### Job
Set down every line of the material below word for word, leaving out the pictures.

(Stored data)

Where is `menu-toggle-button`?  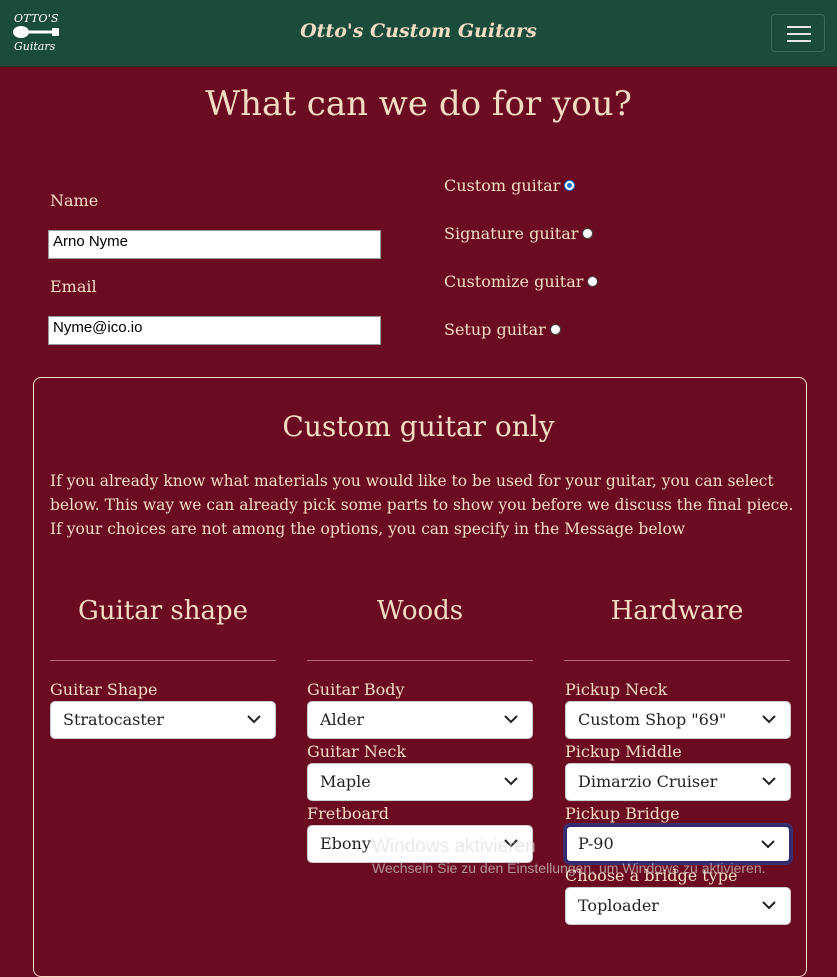
menu-toggle-button is located at coordinates (798, 33).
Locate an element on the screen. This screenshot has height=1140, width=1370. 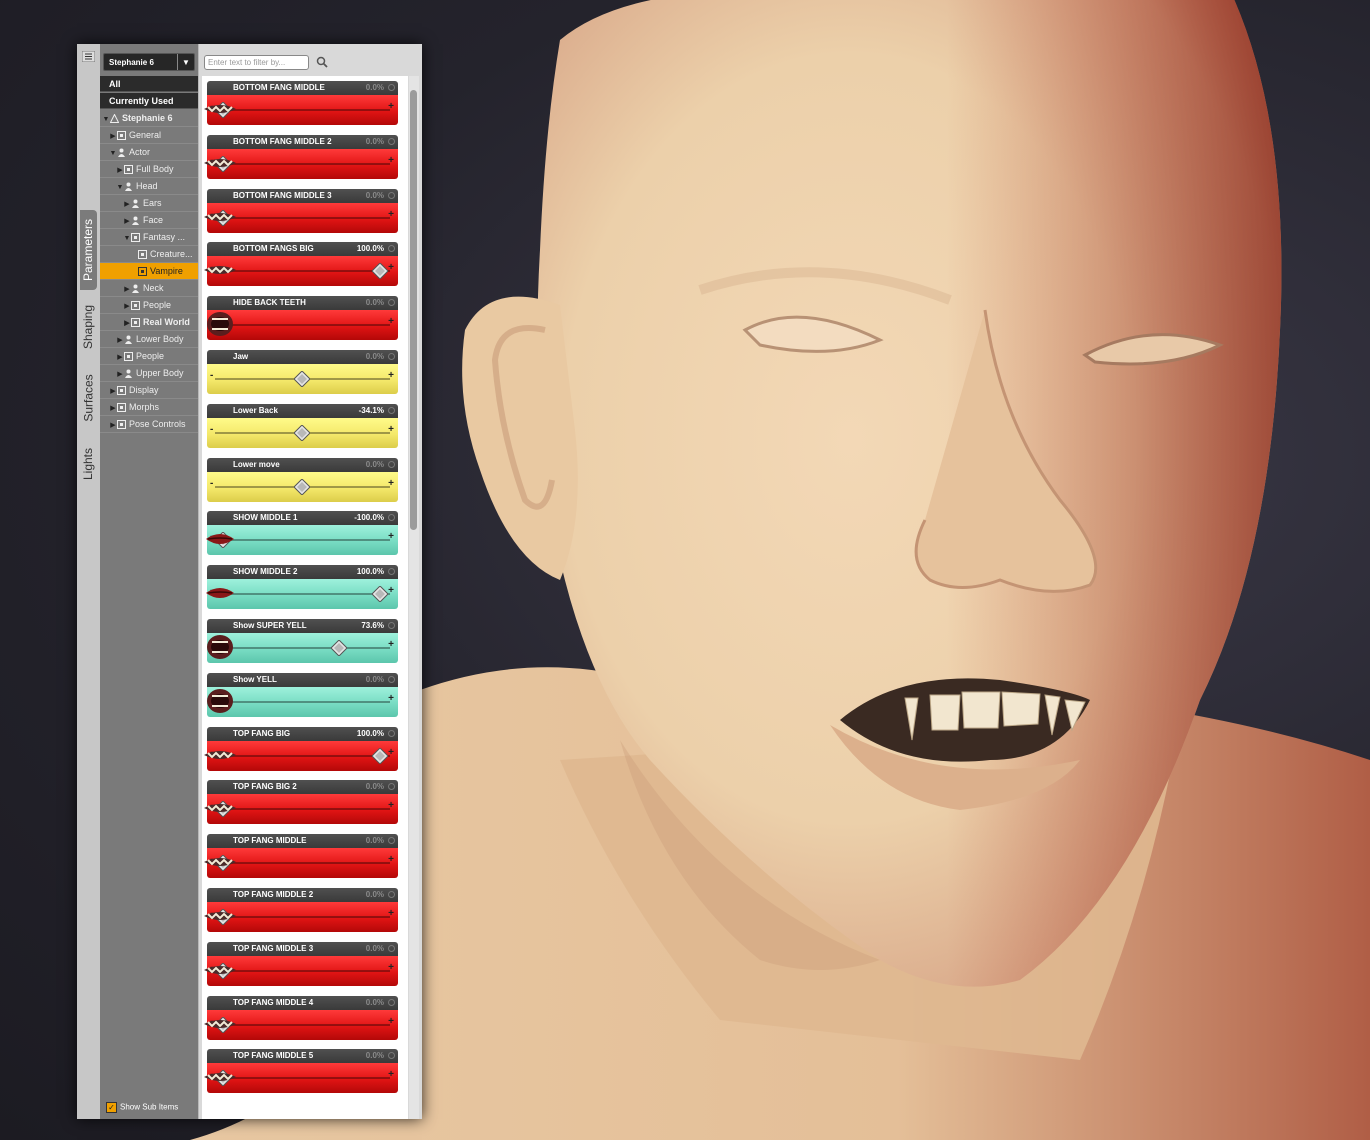
slider-top-fang-middle-2: TOP FANG MIDDLE 20.0%-+ is located at coordinates (301, 910).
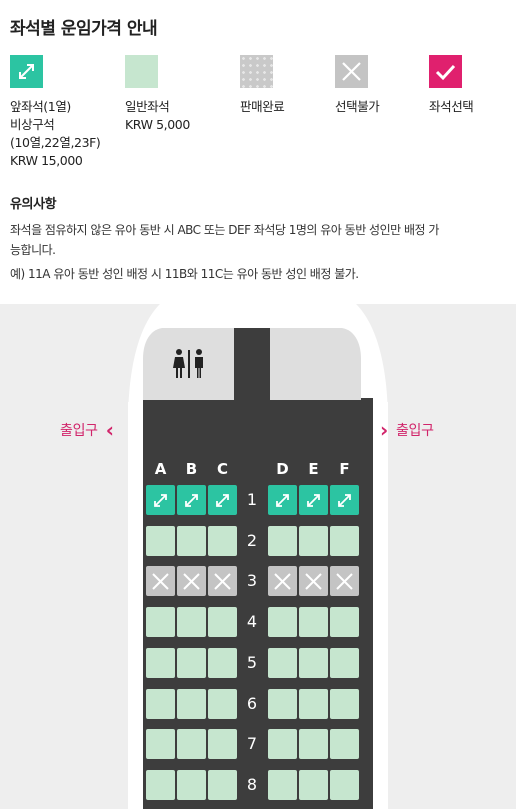 The height and width of the screenshot is (809, 516). Describe the element at coordinates (160, 785) in the screenshot. I see `seat-8a` at that location.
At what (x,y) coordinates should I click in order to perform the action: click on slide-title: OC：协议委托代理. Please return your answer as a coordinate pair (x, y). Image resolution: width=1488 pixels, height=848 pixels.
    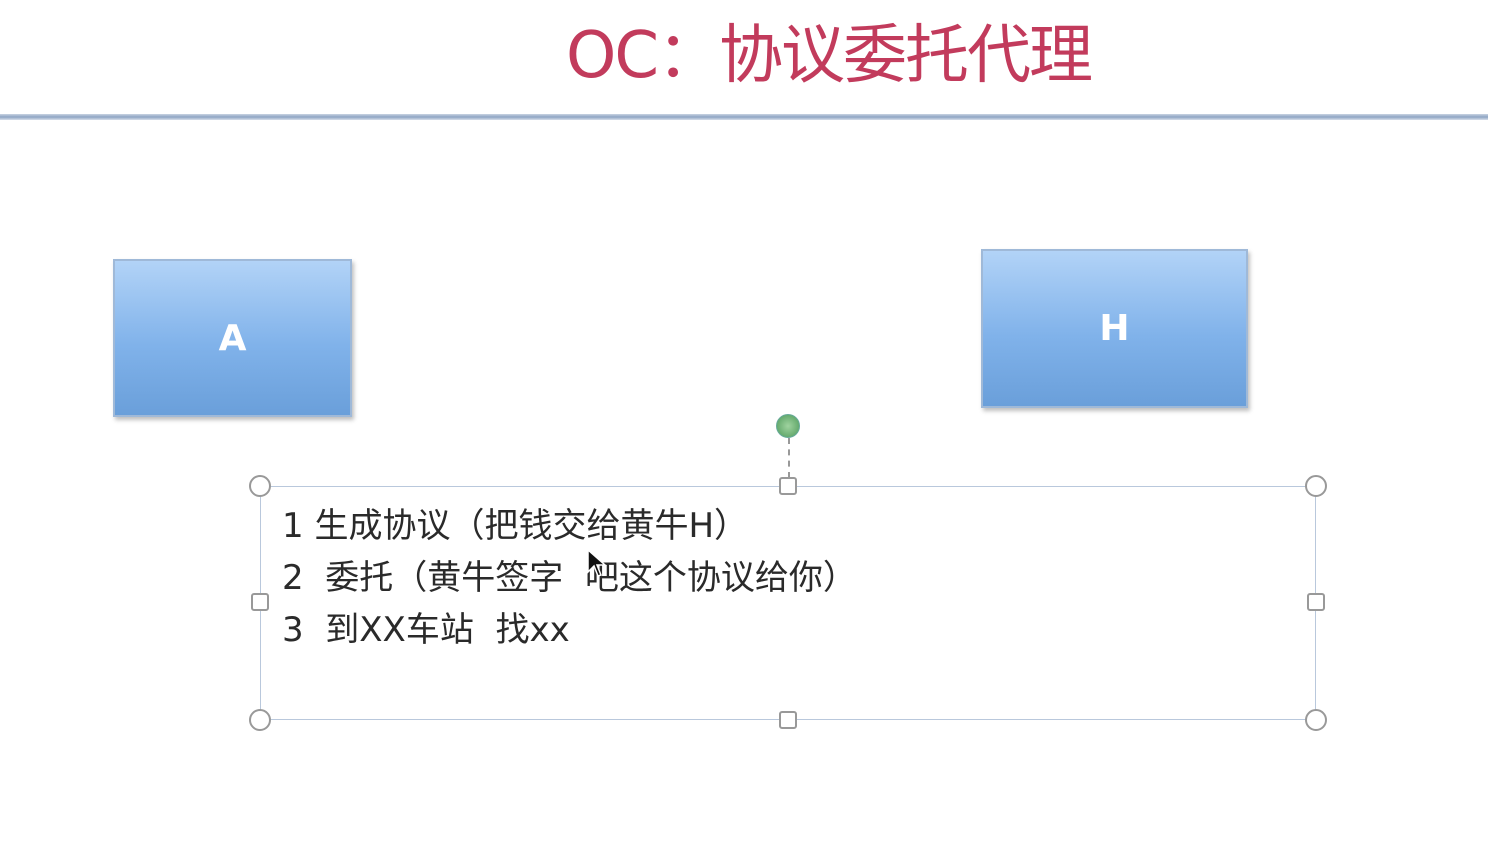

### Solution to this task
Where is `menu-toggle-button`?  
menu-toggle-button is located at coordinates (798, 33).
Locate an element on the screen. This screenshot has height=1140, width=1370. 
slider-top-fang-middle-2: TOP FANG MIDDLE 20.0%-+ is located at coordinates (301, 910).
 The height and width of the screenshot is (809, 516). Describe the element at coordinates (160, 785) in the screenshot. I see `seat-8a` at that location.
At what (x,y) coordinates should I click in order to perform the action: click on slide-title: OC：协议委托代理. Please return your answer as a coordinate pair (x, y). Image resolution: width=1488 pixels, height=848 pixels.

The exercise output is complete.